**Data extracted from a collection:**
^^^^^^^^^^^^^^^^
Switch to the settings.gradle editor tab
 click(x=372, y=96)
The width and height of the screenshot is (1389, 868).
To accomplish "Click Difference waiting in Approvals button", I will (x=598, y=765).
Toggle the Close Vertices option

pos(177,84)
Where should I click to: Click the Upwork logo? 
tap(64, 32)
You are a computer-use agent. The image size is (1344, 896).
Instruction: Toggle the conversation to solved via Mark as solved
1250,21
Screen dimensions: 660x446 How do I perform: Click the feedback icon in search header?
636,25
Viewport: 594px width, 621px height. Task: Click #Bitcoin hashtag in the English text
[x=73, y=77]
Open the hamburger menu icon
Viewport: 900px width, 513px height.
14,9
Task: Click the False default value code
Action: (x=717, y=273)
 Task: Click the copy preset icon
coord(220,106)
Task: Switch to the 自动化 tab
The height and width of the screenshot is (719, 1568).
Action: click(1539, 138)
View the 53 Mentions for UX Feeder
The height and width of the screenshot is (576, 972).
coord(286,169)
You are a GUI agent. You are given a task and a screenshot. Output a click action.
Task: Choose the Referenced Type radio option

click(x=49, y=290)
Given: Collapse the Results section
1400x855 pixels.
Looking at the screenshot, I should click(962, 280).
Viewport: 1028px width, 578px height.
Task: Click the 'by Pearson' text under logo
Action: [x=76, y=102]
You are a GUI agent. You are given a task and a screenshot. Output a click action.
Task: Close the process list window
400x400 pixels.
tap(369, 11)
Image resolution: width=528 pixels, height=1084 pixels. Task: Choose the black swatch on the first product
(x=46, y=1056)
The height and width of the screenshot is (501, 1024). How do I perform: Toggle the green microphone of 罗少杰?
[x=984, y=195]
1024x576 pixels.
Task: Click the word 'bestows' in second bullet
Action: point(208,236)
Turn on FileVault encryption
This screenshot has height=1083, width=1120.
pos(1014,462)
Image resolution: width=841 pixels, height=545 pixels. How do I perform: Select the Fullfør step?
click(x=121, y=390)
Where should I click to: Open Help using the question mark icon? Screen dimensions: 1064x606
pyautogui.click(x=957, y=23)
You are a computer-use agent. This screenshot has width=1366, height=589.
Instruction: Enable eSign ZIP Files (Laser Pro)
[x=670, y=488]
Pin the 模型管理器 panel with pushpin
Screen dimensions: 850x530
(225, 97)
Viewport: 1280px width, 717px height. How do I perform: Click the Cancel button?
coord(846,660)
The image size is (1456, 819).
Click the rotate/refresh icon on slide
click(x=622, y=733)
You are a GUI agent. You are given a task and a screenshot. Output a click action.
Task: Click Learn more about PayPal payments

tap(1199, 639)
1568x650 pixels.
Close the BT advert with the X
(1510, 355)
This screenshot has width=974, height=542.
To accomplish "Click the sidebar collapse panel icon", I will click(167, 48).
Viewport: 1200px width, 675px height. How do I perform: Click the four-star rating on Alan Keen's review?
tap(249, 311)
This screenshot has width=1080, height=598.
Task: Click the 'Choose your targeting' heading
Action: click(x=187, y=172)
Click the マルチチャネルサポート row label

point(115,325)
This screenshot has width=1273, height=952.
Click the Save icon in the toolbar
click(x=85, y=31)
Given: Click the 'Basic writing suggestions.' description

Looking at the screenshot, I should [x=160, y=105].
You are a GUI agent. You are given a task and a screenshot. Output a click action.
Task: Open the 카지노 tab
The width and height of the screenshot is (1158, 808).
^^^^^^^^^^^^^^^^
**TRY IT:** Your task is to restate, word for word, only those lines above that fall between the line holding "Instruction: Enable eSign" and the line holding "1568x650 pixels.", inclusive.

**YOUR RESPONSE:**
Instruction: Enable eSign ZIP Files (Laser Pro)
[x=670, y=488]
Pin the 模型管理器 panel with pushpin
Screen dimensions: 850x530
(225, 97)
Viewport: 1280px width, 717px height. How do I perform: Click the Cancel button?
coord(846,660)
The image size is (1456, 819).
Click the rotate/refresh icon on slide
click(x=622, y=733)
You are a GUI agent. You are given a task and a screenshot. Output a click action.
Task: Click Learn more about PayPal payments

tap(1199, 639)
1568x650 pixels.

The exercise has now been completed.